Improving Public Health

If global warming continues unabated, extreme heat waves that now occur once every 20 years are projected to occur about every other year by the end of the century in much of the country. Urban areas such as Philadelphia, Chicago, and Indianapolis will likely experience the worst effects. Higher temperatures and the associated stagnant air masses, interacting with pollution from vehicles and industry, are also expected to increase the frequency and intensity of conditions conducive to smog formation. Children, the elderly, and the poor are particularly vulnerable to respiratory, cardiovascular, and heat-related illnesses exacerbated by these conditions.

Conversely, reducing our emissions through a shift to cleaner forms of energy will not only help slow global warming but will also improve air quality, reducing the cases of asthma and other respiratory illnesses that result from high levels of ozone and airborne particulates. Such cuts in emissions will also reduce the amount of mercury and other heavy metals—by-products of coal-fired power plants—that enter our air, water, and food.

Competing Internationally

The clean energy economy is poised to be the growth industry of the future worldwide, and the United States could be at the vanguard of that trend if we adopt strong renewable energy policies today. But we will have to pick up the pace to stay competitive internationally. China—already the world’s largest producer of solar panels—recently committed to increasing its solar power capacity 15 times over by 2011, aiming for two gigawatts of installed capacity by that year. Similarly, India is planning to boost solar power from near zero to 20 gigawatts by 2020, part of an ambitious $19 billion, 30-year plan to increase the share of renewables in that country’s energy mix.

The United States must continue to expand its burgeoning clean energy industries—wind, solar, biomass, geothermal power, and efficient vehicles, among others—to keep pace with other countries. Strong policies to promote investment in renewable energy, energy efficiency, and clean transportation, as part of a comprehensive climate plan, will create the momentum to keep these industries internationally competitive.

Creating Jobs

Renewable energy has been one of the bright spots of the U.S. economy during these hard times. The solar industry estimates that it created more than 15,000 jobs in 2007 and 2008, and the wind industry boasts of having created more than 35,000 new direct and indirect jobs in 2008.

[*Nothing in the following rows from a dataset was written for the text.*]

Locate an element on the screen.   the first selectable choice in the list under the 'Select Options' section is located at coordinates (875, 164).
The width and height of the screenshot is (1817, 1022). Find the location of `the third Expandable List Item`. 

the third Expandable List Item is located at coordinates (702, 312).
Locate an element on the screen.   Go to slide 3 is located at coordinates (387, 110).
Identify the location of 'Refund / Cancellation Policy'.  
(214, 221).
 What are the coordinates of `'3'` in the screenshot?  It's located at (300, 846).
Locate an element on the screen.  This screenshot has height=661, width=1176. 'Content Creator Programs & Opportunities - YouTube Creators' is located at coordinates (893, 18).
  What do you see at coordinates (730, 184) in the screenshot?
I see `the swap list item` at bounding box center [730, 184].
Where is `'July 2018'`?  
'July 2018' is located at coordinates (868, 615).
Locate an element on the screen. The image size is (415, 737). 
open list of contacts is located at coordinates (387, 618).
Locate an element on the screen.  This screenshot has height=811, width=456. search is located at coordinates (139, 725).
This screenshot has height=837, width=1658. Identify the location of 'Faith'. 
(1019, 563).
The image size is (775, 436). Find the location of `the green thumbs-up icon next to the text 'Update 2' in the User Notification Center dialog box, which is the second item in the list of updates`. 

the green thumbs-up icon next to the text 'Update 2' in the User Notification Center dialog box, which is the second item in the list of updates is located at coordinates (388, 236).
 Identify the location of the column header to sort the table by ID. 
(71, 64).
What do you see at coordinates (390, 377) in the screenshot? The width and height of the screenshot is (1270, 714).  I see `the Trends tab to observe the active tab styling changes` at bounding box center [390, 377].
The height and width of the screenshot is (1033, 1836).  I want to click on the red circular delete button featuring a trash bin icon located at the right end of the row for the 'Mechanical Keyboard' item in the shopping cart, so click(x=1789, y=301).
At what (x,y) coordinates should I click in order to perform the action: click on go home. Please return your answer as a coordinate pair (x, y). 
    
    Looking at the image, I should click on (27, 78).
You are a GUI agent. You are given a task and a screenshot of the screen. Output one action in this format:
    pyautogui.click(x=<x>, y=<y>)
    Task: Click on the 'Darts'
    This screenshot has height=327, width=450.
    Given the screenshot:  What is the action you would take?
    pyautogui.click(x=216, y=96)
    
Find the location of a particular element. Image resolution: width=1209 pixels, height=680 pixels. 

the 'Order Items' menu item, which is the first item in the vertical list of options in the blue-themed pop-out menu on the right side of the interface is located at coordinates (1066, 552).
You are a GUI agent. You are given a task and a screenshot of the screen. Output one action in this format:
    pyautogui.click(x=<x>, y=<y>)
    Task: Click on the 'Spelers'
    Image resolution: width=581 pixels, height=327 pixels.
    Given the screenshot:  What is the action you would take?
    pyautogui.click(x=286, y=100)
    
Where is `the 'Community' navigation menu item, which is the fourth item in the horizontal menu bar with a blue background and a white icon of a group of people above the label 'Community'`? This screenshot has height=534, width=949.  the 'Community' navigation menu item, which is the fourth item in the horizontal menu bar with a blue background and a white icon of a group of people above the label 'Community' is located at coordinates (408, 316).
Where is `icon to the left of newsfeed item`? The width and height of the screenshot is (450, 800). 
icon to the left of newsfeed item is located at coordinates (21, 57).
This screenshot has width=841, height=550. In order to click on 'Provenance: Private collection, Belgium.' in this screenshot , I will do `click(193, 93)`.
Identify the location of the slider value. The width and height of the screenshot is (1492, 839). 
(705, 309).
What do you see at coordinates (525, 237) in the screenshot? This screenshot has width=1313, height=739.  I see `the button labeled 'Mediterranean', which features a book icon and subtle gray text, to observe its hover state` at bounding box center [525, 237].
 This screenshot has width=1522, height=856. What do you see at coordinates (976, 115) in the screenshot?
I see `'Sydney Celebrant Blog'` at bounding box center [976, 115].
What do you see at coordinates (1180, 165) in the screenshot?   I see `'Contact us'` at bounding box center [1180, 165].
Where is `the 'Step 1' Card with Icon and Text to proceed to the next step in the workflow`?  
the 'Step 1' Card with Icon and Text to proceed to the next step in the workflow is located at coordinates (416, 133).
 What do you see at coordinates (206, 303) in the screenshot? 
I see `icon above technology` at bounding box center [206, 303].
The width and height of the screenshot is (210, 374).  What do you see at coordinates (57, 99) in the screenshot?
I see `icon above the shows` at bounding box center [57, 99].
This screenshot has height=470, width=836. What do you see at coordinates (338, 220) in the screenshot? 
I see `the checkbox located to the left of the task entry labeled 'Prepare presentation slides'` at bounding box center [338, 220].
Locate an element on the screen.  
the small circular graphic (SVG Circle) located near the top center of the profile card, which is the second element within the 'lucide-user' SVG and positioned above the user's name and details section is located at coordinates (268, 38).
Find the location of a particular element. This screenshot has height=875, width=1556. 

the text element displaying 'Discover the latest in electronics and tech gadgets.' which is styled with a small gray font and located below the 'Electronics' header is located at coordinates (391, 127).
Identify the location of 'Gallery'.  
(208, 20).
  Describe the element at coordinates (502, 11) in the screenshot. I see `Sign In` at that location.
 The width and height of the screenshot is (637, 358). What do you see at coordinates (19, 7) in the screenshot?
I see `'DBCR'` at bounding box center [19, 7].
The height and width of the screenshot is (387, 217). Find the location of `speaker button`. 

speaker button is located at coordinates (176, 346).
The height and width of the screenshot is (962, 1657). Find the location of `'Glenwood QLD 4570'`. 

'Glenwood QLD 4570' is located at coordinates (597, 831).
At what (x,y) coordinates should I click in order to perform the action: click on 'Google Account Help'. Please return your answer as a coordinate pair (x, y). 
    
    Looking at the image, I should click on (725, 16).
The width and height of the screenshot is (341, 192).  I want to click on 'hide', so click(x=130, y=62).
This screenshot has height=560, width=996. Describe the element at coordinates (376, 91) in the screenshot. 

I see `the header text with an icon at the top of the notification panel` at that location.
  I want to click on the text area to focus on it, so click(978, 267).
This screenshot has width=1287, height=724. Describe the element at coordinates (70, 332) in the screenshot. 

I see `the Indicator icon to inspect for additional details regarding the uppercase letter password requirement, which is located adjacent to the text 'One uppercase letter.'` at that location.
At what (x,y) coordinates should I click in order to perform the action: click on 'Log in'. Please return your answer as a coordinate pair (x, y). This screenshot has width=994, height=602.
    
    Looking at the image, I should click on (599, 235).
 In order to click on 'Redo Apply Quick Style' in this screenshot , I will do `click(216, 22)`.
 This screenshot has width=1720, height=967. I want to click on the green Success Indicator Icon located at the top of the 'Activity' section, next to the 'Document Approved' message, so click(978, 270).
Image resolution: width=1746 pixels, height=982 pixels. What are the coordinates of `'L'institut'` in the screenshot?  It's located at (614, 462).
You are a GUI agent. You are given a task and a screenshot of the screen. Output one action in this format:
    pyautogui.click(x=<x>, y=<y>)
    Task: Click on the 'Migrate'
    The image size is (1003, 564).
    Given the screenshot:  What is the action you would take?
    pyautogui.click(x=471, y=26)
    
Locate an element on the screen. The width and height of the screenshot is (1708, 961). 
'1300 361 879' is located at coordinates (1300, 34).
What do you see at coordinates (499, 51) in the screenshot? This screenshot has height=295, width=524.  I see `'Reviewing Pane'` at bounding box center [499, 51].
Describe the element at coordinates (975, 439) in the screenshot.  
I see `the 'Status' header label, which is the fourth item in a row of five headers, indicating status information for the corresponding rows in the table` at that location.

A recent Union of Concerned Scientists (UCS) study found that a standard requiring the nation to produce 25 percent of all electricity from renewable sources by 2025 would create nearly 300,000 new U.S. jobs. That is three times the number of jobs that would be created by producing the same amount of electricity from coal and natural gas. Such a “renewable electricity standard” could also stimulate the national as well as local economies by generating $263 billion in new capital investment, $14 billion in income for U.S. farmers, ranchers, and rural landowners, and $12 billion in new local tax revenues.

Helping Avoid the Runaway Costs of Climate Change

Every region in the United States is already experiencing the costly effects of climate change—including coastal areas threatened by rising sea levels and more intense hurricanes; Midwest farmlands facing more crop-damaging heat waves, pests, and flooding; and communities in the West and Southwest experiencing drought and wildfires.

Action to sharply reduce our global warming emissions can greatly curtail the costs of climate change, especially over the longer term. For example, climate action can help numerous businesses that are vulnerable to a changing climate, from maple sugaring in the Northeast and skiing in Colorado to vital energy and transportation companies that depend on offshore oil rigs in the Gulf of Mexico and shipping on the Great Lakes.

One study has estimated that, if emissions remain unchecked, losses related to just four areas—hurricane damages, energy costs, water costs, and residential costs stemming from sea-level rise—could equal 1.4 percent of GDP by 2025, and 1.9 percent of GDP by 2100.